= Extract =
In the paper's abstract, Breiman summarized the method this way: "Random forests are a combination of tree predictors such that each tree depends on the values of a random vector sampled independently and with the same distribution for all trees in the forest."[1]

## Theoretical foundations

### Bagging (bootstrap aggregating)

Bagging, short for bootstrap aggregating, is the foundational variance-reduction technique behind random forests. Breiman introduced bagging in 1996 as a method for reducing the variance of a statistical learning procedure.[2] The core idea is straightforward: rather than training a single model on the entire dataset, bagging trains multiple models on different random subsets of the data and then combines their predictions.[2]

The variance reduction in bagging comes from the statistical principle that the variance of an average of B random variables, each with variance $$\sigma^2$$, is:

$$
\mathrm{Var}(\text{average}) = \frac{1}{B} \sigma^2 \quad \text{(when variables are independent)}
$$

In practice, the individual trees in a bagged ensemble are not fully independent because they are trained on overlapping data. If the pairwise correlation between trees is $$\rho$$, the variance of the ensemble average becomes:

$$
\mathrm{Var}(\text{average}) = \rho \sigma^2 + \frac{1 - \rho}{B} \sigma^2
$$

The first term depends on the correlation between trees and does not decrease as more trees are added. The second term decreases with B. By reducing $$\rho$$ through feature randomness, random forests reduce the dominant first term, achieving better variance reduction than plain bagging.[8]

### Bootstrap sampling

Bootstrap sampling is the process of creating a new dataset by randomly sampling with replacement from the original training data. For a dataset with n observations, each bootstrap sample also contains n observations, but some original observations appear multiple times while others are left out entirely.

On average, each bootstrap sample contains approximately 63.2% of the unique observations from the original dataset. The remaining 36.8% of observations that are not included in a given bootstrap sample are called out-of-bag (OOB) samples. This follows from the probability that a specific observation is not selected in any of n draws:

$$P(\text{not selected}) = (1 - 1/n)^n$$, which approaches $$1/e$$ (approximately 0.368) as n grows large.

= Required work =
1/ Repeat word for word the stretch of the passage on random forests from "The first term" through "left out entirely.".
2/ In the passage on random forests, about what share of the unique observations from the original dataset does each bootstrap sample contain on average?
3/ Go on with the passage on random forests, starting after its last sentence.
These lines come from a different source than the passage on random forests.

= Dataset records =

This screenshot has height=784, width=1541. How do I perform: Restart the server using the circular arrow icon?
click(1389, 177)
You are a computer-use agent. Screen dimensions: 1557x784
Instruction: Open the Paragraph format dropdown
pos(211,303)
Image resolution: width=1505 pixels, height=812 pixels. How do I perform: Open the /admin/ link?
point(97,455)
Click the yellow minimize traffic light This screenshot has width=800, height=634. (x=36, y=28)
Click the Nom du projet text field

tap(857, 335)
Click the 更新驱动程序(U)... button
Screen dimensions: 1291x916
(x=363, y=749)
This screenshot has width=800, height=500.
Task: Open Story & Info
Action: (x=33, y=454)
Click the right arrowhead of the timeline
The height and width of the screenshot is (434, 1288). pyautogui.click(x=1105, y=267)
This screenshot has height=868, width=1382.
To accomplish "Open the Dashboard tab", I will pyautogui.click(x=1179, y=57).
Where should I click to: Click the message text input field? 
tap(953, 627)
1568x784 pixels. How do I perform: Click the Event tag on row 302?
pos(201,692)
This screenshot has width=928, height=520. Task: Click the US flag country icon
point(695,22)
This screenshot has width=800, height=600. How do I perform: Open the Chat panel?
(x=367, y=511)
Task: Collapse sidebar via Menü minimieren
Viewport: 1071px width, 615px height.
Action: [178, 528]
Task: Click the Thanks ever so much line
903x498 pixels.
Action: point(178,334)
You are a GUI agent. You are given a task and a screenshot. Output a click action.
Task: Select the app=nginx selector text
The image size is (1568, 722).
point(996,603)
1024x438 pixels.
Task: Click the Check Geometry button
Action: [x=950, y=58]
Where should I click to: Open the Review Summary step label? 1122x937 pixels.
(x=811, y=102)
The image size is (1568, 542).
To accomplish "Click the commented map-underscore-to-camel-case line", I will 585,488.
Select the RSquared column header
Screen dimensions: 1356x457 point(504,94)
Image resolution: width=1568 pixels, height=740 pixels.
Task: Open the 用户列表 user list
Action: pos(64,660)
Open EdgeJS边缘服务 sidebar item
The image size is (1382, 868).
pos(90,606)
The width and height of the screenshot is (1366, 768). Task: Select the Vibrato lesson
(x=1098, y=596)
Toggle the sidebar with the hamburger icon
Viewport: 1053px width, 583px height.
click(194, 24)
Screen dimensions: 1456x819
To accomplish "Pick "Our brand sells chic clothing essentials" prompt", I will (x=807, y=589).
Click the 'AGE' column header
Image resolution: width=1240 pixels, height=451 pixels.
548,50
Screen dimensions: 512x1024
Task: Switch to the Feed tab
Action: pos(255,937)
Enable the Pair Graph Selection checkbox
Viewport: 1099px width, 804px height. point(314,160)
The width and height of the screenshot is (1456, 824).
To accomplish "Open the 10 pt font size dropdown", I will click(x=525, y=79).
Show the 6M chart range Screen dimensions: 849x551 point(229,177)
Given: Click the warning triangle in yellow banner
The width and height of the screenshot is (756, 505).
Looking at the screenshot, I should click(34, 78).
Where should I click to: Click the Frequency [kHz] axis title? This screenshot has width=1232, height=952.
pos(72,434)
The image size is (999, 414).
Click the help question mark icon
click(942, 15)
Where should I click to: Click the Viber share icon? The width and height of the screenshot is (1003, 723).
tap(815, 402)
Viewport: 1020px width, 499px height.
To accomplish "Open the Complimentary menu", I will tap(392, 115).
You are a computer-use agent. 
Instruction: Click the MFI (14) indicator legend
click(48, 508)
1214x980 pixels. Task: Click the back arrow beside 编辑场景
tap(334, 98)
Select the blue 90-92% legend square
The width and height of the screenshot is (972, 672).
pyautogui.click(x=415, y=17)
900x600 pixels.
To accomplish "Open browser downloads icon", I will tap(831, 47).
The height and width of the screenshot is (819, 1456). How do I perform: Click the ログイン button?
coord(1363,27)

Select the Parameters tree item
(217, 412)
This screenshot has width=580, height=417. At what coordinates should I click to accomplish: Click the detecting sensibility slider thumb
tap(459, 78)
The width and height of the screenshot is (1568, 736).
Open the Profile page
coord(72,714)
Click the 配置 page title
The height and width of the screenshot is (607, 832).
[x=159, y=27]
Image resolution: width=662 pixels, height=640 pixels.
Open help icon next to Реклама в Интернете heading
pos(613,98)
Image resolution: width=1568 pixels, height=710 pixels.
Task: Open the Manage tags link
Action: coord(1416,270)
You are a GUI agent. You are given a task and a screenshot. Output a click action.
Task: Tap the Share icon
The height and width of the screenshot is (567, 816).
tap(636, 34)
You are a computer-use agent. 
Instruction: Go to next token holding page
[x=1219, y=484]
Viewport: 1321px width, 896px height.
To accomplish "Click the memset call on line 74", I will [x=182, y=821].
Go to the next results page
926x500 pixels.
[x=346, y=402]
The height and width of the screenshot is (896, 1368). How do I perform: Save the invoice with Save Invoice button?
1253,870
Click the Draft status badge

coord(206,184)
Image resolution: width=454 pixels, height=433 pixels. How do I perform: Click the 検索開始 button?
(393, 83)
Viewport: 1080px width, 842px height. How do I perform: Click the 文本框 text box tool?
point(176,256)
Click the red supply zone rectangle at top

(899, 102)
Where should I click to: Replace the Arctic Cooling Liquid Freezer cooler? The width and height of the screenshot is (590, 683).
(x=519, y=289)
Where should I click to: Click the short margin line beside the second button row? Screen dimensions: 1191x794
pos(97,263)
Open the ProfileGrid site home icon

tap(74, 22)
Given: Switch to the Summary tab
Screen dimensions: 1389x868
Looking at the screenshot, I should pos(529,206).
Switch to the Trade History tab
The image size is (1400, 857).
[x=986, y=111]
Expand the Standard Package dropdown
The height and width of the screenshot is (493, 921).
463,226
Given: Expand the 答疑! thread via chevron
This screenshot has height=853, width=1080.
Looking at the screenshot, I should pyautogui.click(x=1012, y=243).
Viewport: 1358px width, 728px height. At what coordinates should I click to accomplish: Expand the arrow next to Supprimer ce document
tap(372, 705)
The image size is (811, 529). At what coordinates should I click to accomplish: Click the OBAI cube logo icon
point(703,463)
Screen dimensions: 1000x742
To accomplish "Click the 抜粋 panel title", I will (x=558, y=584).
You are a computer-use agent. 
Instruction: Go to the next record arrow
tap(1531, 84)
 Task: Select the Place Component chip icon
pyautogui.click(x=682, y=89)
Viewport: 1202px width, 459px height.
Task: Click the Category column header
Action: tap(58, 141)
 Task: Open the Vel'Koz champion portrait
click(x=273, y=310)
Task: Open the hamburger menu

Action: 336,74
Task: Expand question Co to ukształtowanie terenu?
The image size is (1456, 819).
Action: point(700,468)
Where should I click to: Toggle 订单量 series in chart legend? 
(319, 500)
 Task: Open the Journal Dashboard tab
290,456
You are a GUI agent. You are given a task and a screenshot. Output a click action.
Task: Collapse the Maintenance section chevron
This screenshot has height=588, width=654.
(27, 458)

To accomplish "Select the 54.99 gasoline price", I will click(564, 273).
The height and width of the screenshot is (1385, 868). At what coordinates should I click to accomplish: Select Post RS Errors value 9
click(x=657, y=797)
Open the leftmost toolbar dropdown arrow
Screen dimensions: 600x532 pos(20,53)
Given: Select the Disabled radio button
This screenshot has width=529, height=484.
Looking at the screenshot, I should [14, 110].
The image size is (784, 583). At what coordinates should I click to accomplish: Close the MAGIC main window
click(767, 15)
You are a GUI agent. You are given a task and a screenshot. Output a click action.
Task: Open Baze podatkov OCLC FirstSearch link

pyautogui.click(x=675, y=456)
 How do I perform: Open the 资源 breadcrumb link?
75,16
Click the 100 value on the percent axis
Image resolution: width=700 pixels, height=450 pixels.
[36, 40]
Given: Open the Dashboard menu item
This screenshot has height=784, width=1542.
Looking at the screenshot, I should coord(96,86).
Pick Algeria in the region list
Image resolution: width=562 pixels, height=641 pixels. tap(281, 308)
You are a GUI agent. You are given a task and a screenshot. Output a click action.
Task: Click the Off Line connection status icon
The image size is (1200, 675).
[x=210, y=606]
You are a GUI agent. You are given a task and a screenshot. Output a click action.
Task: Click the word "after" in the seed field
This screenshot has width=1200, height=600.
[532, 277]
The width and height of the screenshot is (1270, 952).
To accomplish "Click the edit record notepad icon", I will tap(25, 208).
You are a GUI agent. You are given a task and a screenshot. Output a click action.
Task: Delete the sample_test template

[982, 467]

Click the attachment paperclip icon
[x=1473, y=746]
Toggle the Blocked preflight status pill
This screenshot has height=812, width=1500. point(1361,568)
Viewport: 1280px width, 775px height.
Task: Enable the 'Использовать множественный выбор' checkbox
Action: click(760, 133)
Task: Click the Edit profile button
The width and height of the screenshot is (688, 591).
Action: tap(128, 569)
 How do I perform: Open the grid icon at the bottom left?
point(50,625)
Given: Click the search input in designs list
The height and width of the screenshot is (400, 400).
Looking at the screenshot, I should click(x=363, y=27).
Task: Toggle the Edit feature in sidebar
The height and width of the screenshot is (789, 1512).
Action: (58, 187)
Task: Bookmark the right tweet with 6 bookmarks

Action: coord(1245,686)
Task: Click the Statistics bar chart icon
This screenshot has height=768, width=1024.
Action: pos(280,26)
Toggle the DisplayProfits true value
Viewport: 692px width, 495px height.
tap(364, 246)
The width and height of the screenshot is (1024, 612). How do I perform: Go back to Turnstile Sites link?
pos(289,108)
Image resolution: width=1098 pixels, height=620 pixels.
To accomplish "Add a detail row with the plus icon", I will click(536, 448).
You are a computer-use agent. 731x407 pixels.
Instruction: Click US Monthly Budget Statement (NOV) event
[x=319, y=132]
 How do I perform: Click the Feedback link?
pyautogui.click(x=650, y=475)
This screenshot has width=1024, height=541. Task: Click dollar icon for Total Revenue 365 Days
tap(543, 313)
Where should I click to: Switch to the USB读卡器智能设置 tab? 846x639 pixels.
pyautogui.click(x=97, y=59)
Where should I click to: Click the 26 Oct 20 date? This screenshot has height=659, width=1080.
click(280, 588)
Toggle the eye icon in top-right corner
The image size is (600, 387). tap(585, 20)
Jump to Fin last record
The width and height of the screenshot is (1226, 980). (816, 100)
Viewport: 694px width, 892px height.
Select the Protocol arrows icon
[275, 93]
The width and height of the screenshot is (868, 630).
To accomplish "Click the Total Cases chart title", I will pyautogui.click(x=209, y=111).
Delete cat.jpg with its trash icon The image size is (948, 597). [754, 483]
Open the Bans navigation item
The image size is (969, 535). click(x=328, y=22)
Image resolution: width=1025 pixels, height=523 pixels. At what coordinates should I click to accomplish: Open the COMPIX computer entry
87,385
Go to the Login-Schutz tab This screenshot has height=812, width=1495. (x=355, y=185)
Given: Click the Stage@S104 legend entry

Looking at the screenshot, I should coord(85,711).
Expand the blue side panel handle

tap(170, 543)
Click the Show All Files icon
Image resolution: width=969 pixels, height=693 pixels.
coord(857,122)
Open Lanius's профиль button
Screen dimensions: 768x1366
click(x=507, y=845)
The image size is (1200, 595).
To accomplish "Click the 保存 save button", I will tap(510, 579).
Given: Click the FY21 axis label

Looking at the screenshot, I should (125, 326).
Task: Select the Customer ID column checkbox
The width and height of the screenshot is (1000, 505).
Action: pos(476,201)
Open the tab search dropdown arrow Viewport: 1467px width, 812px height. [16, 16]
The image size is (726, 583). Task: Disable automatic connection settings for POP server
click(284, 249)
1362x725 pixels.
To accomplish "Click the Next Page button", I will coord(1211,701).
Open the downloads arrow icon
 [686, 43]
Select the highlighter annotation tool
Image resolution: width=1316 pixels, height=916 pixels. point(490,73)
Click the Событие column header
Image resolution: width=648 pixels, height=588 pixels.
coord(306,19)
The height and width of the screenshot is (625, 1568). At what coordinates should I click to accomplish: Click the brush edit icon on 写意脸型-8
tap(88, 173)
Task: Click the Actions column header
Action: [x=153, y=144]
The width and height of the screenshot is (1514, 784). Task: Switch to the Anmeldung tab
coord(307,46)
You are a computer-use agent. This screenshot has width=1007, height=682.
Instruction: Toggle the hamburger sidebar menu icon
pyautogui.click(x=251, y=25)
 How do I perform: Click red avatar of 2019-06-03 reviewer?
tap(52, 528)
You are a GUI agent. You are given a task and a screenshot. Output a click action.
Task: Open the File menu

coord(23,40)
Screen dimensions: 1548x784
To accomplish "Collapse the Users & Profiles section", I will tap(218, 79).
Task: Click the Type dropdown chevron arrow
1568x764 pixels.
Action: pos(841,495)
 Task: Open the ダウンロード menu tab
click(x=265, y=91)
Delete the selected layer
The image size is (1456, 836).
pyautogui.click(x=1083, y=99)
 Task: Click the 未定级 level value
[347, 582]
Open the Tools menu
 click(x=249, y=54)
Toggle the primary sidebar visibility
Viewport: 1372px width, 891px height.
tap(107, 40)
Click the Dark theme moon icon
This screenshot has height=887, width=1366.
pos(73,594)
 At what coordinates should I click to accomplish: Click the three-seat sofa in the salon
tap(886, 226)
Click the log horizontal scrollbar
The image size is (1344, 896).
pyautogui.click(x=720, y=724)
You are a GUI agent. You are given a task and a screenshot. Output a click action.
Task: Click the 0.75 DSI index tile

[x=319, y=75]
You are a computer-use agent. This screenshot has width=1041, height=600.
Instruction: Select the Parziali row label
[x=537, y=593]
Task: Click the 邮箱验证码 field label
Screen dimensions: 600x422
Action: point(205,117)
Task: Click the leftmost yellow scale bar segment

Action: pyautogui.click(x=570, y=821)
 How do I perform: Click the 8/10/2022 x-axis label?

= Exercise answers =
1/
The first term depends on the correlation between trees and does not decrease as more trees are added. The second term decreases with B. By reducing $$\rho$$ through feature randomness, random forests reduce the dominant first term, achieving better variance reduction than plain bagging.[8]

### Bootstrap sampling

Bootstrap sampling is the process of creating a new dataset by randomly sampling with replacement from the original training data. For a dataset with n observations, each bootstrap sample also contains n observations, but some original observations appear multiple times while others are left out entirely.

2/ Approximately 63.2%.

3/
The OOB samples serve as a natural validation set for each tree, which is one of the unique advantages of the random forest approach.

### Feature randomness (random subspace method)

The key innovation that distinguishes random forests from simple bagged decision trees is the introduction of feature randomness at each split. When building each decision tree, at every node where a split is made, only a random subset of the available features is considered as candidates for the split.

This additional randomness serves to decorrelate the individual trees in the ensemble. Without feature randomness, if one or two features are very strong predictors, most trees in a bagged ensemble would use those same features at the top splits, making the trees highly correlated. Averaging correlated trees provides less variance reduction than averaging uncorrelated trees.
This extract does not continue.